ABOUT THIS EXERCISE
The response must contain every line below in which "computer" appears.

LISTED ENTRIES
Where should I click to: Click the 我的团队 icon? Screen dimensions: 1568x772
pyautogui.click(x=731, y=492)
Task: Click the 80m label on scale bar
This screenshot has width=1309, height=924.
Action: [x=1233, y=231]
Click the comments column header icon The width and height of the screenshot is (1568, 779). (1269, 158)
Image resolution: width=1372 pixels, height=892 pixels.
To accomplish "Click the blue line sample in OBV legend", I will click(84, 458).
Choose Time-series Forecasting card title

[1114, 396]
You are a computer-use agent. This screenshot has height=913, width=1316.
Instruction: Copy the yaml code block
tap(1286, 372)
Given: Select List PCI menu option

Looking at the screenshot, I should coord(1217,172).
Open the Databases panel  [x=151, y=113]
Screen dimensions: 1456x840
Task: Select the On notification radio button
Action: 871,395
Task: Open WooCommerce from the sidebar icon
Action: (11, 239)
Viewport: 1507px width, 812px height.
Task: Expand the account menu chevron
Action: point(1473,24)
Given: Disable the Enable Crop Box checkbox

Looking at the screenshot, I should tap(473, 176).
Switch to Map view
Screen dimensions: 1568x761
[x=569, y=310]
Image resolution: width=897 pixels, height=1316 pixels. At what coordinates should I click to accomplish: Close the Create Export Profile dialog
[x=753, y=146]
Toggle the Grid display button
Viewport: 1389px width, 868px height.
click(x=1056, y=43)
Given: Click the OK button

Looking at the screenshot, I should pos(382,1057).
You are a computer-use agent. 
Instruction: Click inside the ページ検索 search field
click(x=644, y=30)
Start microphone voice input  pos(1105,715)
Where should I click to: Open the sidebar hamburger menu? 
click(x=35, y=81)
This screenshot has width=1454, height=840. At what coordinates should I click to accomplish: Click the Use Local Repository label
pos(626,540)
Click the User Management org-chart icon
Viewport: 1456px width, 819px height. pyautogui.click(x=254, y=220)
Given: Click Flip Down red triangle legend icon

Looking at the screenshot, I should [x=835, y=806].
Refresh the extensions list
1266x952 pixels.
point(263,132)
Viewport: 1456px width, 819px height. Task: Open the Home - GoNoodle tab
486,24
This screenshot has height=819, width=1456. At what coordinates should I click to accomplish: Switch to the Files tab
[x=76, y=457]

RESULT OF THIS EXERCISE
You are a computer-use agent. This screenshot has height=913, width=1316.
You are a computer-use agent. 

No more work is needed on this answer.